Required tasks:
a. Change "composer" to "songwriter" in the text on Joseph Philippe Gentil, starting with "Mauritian composer (1928–2021)" and going on through "anthem of Mauritius.", and give that stretch again.
b. According to the text on Joseph Philippe Gentil, how long did he work in the Mauritius Police Force?

Mauritian composer (1928–2021)

Joseph Philippe Gentil (9 February 1928 – 26 January 2021) was a Mauritian composer best known for composing "The Motherland", the national anthem of Mauritius.

==Biography==
Joseph Philippe Gentil was born in the island of Mauritius, Indian Ocean of Irene Annibal and Eugene Gentil son of photographer, musician and conductor, Gabriel Gentil. He worked for over 30 years in the Mauritius Police Force, more precisely with the Mauritius Police Band as a musician and composer. He was known in his younger days for his comedies performed live in open air such as at the Jardin De La Compagnie, Port Louis. He also appeared numerous times on MBC TV for his comedy gigs. He has introduced various European and American musical talents to the Mauritian community by covering their songs, such as Fernandel, Bourvil, Glenn Miller Band, Louis Armstrong, and Henri Salvador. He has composed various marches performed by the Mauritius Police Band; unfortunately, many of his compositions were destroyed when the band's room in Vacoas burned down. However one of his compositions remains, the national anthem of Mauritius, "Motherland", which he won as a competition when Mauritius became independent from the British Empire in 1968.

The lyrics were written by Mauritian poet Jean-Georges Prosper.

Recorded data:
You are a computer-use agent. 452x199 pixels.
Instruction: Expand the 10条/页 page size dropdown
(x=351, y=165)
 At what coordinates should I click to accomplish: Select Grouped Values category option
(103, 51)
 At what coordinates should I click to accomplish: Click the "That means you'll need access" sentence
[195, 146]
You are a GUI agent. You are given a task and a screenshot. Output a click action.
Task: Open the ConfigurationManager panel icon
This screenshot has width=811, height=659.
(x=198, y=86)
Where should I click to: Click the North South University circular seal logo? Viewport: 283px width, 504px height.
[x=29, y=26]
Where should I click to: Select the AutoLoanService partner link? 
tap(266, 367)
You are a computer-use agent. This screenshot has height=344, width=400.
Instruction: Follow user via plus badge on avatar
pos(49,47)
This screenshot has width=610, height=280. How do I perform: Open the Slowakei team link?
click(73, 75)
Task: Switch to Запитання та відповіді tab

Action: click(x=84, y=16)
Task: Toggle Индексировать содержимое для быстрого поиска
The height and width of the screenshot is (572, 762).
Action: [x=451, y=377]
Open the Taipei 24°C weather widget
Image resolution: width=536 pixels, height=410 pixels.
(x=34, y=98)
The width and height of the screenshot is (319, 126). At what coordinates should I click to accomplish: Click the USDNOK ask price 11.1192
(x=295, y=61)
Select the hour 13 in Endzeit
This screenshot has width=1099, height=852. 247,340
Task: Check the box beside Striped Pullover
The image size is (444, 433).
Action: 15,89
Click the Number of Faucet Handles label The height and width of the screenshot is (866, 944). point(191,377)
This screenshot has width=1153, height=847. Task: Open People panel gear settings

Exercise responses:
a.
Mauritian songwriter (1928–2021)

Joseph Philippe Gentil (9 February 1928 – 26 January 2021) was a Mauritian songwriter best known for composing "The Motherland", the national anthem of Mauritius.

b. Over 30 years.